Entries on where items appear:

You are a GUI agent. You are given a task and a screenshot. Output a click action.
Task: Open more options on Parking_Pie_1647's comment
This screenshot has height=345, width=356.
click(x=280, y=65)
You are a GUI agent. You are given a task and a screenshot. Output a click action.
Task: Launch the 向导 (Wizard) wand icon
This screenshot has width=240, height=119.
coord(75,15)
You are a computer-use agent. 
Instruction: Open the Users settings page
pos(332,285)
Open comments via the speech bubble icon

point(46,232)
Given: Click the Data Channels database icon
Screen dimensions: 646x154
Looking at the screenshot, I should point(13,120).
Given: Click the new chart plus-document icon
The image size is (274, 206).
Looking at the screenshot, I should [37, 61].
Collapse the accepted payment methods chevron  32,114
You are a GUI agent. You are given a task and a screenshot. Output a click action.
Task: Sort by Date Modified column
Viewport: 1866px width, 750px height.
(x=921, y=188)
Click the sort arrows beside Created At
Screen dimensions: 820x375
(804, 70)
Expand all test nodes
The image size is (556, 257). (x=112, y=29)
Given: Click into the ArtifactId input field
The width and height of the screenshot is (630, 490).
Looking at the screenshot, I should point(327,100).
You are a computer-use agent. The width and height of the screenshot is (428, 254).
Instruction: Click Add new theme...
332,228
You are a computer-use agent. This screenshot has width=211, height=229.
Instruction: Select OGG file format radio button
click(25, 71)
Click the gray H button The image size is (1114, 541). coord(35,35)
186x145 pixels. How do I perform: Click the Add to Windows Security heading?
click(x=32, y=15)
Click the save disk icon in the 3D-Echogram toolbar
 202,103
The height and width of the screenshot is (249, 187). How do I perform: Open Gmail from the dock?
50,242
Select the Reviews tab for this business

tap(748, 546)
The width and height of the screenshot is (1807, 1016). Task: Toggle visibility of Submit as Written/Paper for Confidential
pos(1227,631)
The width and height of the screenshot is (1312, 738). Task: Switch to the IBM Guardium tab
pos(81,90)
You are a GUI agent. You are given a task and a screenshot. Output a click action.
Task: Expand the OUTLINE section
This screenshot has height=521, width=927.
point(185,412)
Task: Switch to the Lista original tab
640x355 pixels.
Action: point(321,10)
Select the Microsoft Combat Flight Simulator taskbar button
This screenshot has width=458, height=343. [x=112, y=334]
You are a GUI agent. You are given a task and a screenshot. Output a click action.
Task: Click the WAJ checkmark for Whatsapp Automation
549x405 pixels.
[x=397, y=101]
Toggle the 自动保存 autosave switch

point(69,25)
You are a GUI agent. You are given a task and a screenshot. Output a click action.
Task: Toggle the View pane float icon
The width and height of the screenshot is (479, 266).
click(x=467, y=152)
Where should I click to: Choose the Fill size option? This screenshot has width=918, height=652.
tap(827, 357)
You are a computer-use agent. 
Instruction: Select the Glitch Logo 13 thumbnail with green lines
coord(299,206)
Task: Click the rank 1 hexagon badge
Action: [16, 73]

**EXERCISE GOAL:**
Locate every line in the records above that contains the word "Expand" and copy each of those lines out. Case counts, so only matches with the same capitalization qualify.

**COMPLETED EXERCISE:**
Expand all test nodes
Task: Expand the OUTLINE section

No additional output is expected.